= Records from a data collection =
※

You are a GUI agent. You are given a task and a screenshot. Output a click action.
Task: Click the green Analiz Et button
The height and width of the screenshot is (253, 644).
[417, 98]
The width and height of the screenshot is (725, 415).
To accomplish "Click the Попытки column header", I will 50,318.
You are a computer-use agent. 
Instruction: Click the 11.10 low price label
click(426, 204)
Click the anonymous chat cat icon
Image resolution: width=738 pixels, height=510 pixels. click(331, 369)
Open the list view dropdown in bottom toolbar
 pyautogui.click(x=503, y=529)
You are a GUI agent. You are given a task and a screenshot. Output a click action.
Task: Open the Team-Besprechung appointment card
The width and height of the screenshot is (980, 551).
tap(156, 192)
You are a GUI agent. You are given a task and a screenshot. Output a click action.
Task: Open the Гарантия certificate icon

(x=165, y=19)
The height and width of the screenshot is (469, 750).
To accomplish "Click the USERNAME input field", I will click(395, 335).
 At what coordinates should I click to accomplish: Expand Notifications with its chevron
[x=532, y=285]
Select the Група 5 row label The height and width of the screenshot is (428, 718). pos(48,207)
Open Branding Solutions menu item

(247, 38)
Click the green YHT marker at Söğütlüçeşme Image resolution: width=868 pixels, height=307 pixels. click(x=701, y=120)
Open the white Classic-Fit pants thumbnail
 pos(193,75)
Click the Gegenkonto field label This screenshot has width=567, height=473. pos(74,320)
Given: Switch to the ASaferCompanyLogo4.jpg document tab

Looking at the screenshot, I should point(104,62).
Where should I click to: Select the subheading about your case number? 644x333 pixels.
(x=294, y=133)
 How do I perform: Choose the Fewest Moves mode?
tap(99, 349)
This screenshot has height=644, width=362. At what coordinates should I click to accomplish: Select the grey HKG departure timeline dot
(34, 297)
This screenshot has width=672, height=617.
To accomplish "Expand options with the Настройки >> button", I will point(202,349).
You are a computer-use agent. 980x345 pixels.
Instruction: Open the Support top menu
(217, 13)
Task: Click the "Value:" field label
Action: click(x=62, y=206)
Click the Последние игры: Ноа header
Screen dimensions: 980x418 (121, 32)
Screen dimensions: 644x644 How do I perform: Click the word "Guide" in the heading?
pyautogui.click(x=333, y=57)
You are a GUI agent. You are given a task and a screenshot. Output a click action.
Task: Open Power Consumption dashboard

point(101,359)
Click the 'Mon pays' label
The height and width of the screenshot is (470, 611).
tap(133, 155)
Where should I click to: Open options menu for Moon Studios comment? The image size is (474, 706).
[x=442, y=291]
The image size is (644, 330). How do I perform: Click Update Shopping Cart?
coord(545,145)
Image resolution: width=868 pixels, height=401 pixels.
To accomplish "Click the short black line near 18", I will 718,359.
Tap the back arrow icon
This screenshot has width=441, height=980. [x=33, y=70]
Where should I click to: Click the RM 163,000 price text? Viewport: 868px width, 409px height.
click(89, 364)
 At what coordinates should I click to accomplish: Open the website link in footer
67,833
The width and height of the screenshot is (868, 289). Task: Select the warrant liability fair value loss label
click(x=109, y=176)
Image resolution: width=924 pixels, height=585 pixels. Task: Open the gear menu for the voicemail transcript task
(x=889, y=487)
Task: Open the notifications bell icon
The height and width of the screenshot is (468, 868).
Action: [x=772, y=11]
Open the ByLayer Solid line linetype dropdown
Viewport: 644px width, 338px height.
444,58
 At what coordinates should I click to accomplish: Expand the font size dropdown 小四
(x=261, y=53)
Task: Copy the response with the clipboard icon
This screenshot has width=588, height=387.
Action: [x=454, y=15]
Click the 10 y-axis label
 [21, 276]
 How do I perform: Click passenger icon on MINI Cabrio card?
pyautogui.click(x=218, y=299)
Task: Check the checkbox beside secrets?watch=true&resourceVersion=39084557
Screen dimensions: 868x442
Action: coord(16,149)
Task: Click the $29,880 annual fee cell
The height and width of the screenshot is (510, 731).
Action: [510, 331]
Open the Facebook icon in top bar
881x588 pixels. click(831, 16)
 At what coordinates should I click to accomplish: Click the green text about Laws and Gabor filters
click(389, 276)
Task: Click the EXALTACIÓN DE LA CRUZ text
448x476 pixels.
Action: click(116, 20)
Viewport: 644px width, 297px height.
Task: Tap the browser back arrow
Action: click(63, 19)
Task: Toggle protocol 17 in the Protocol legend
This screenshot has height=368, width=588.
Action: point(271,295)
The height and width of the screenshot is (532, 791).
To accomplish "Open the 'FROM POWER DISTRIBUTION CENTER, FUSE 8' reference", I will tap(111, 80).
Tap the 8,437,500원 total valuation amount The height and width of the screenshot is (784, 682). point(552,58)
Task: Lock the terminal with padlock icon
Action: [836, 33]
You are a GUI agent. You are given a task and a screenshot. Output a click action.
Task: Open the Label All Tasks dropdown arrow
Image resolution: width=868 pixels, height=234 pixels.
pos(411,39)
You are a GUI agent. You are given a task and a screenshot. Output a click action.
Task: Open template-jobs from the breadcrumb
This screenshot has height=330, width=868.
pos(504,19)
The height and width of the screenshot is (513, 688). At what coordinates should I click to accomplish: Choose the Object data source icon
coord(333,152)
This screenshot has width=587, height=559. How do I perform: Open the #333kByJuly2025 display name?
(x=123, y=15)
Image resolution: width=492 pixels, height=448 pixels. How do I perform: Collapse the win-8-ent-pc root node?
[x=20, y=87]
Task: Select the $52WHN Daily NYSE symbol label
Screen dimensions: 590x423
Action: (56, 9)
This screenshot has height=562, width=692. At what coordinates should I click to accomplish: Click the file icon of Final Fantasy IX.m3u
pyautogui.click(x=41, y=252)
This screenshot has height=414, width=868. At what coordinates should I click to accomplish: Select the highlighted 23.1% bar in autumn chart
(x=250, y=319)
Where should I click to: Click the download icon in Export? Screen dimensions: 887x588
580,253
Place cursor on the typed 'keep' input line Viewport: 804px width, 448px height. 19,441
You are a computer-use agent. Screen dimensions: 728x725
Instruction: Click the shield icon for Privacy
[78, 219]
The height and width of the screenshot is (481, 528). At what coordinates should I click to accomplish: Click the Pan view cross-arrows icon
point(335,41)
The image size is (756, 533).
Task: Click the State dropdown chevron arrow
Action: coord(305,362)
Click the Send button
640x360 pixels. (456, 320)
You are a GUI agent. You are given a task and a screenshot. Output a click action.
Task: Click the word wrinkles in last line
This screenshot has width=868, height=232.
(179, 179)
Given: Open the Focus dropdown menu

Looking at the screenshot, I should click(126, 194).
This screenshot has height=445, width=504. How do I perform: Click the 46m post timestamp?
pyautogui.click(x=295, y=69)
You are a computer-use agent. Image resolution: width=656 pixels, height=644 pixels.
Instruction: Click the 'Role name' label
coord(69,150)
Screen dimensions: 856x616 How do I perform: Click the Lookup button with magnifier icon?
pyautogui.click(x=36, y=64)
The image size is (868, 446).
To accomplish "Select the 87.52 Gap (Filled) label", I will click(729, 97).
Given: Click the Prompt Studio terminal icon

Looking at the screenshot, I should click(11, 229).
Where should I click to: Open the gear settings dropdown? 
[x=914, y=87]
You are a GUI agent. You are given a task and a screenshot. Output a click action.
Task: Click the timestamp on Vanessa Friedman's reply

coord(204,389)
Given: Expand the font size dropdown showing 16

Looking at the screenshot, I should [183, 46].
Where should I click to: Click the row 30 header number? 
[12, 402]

※

= EXERCISE REQUIREMENTS =
Among the lines of the data, which ones contain the word "input"? Show them.

= ANSWER TO THE EXERCISE =
To accomplish "Click the USERNAME input field", I will click(395, 335).
Place cursor on the typed 'keep' input line Viewport: 804px width, 448px height. 19,441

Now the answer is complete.